* Problem requirements *
All lines from the one bearing "Akkoord [button] (1386, 1404)" through the end of the data below must be printed exactly as they stand, with pictures removed.

-- Data to examine follows --

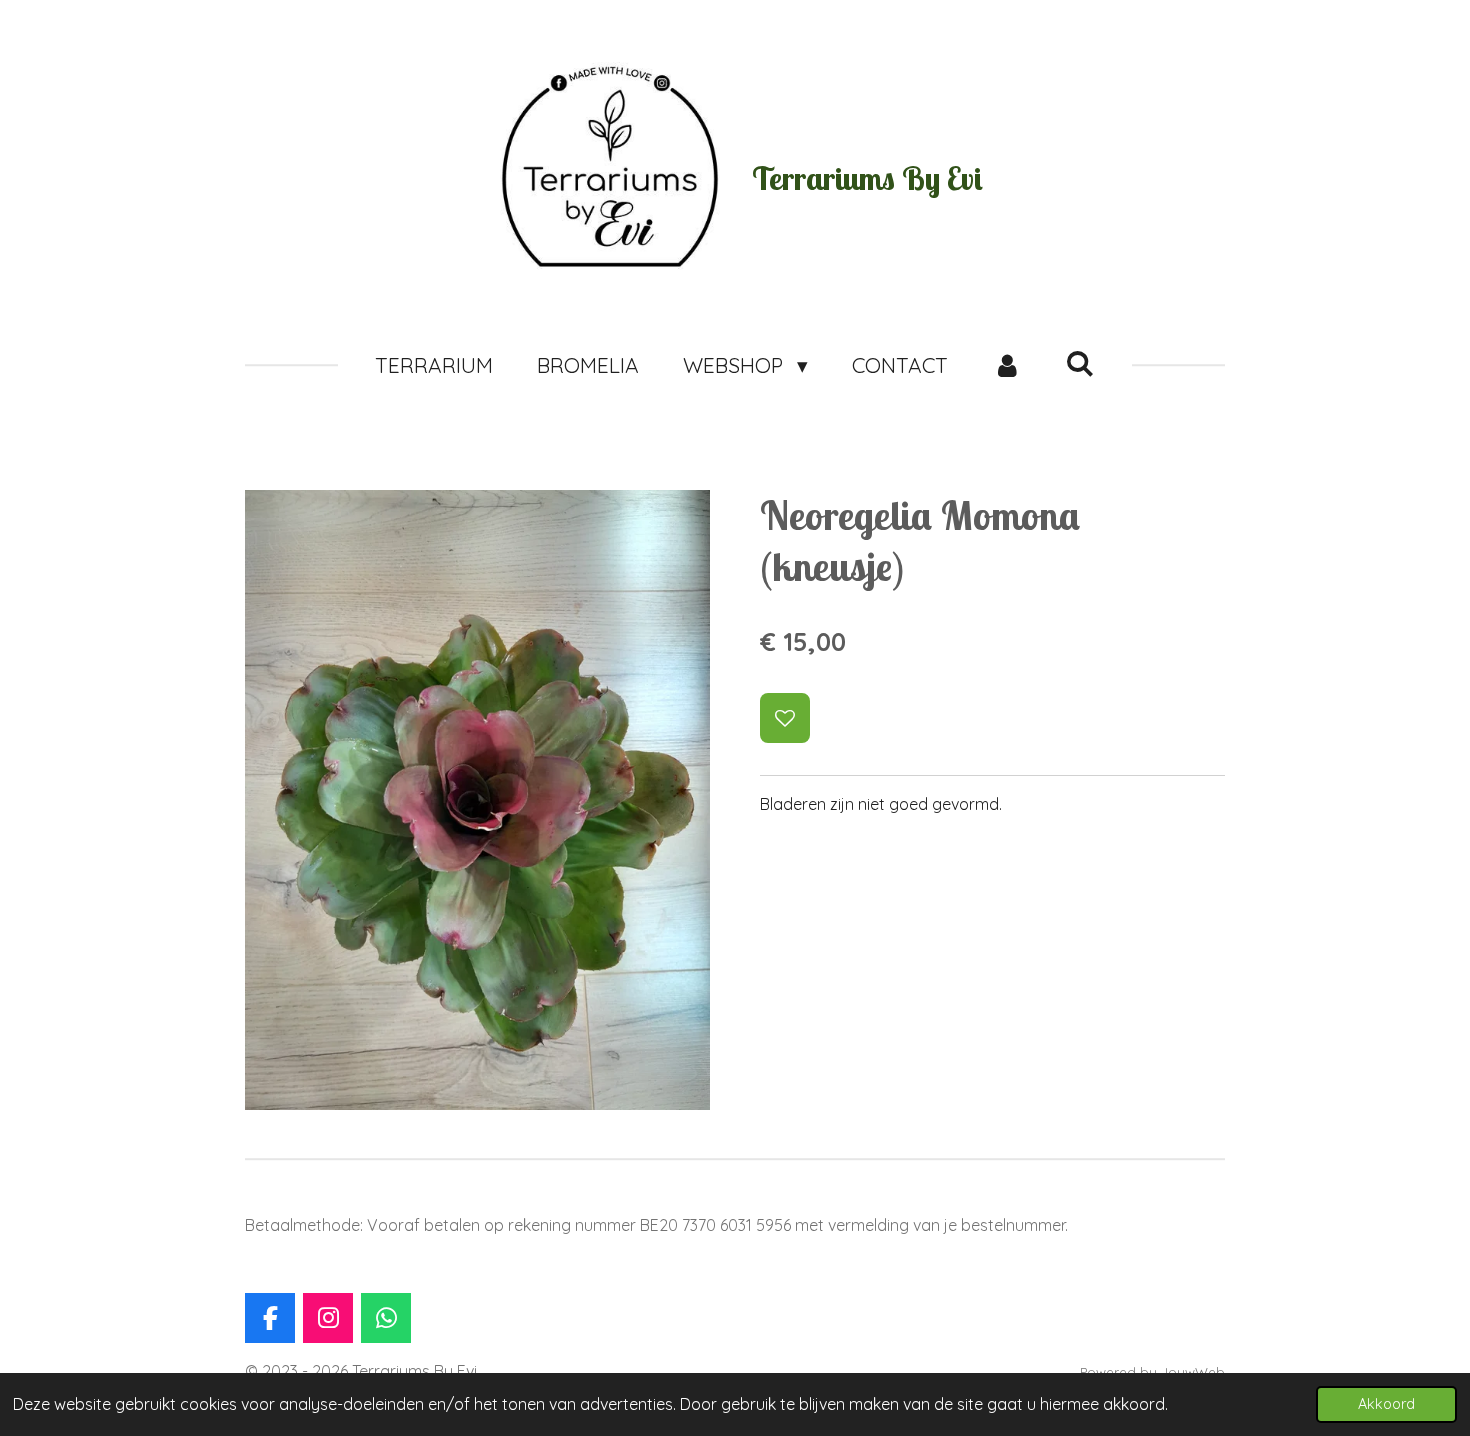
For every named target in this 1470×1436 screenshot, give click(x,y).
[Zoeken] (1080, 363)
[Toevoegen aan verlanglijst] (785, 718)
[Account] (1006, 366)
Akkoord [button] (1386, 1404)
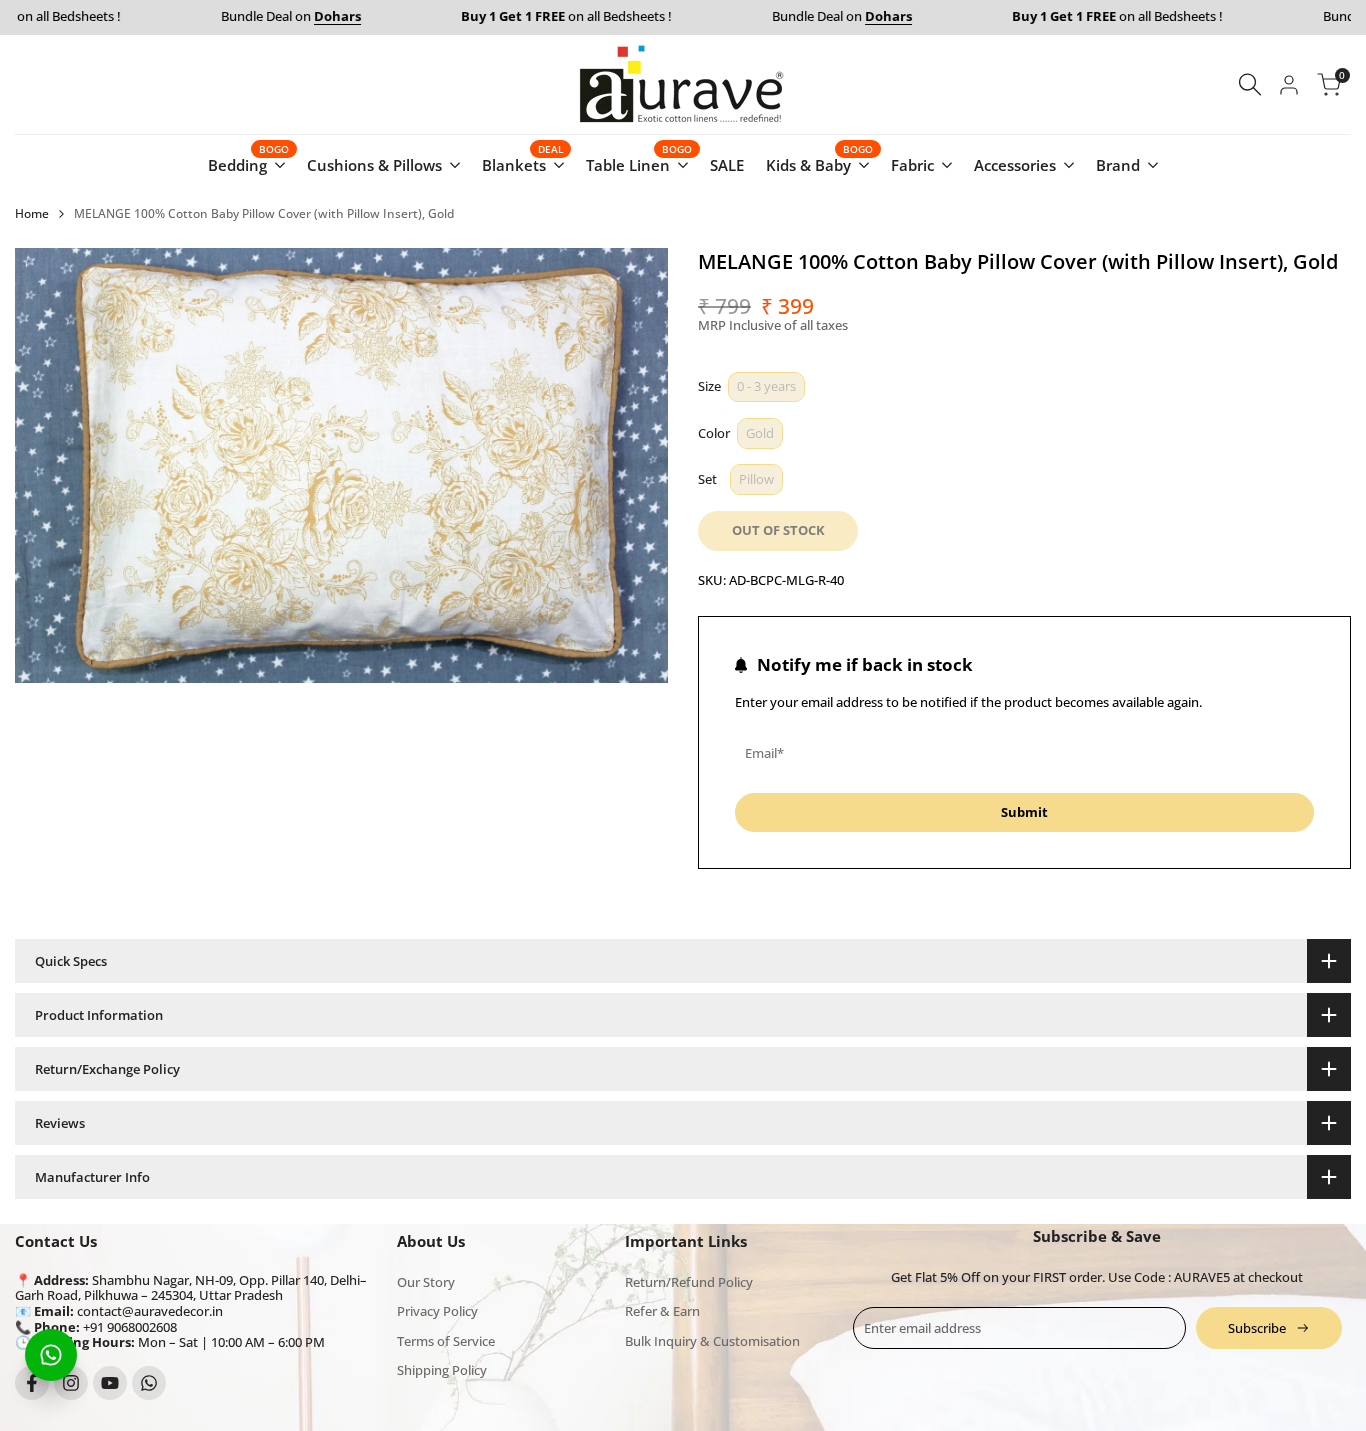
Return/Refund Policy (689, 1282)
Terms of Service (446, 1341)
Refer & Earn (662, 1311)
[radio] (766, 387)
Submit (1024, 812)
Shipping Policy (442, 1370)
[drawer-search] (1250, 84)
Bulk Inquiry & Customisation (712, 1341)
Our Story (426, 1282)
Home (32, 213)
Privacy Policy (437, 1311)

-- Data to examine concluded --

* Task solution *
Akkoord [button] (1386, 1404)
Return/Refund Policy (689, 1282)
Terms of Service (446, 1341)
Refer & Earn (662, 1311)
[radio] (766, 387)
Submit (1024, 812)
Shipping Policy (442, 1370)
[drawer-search] (1250, 84)
Bulk Inquiry & Customisation (712, 1341)
Our Story (426, 1282)
Home (32, 213)
Privacy Policy (437, 1311)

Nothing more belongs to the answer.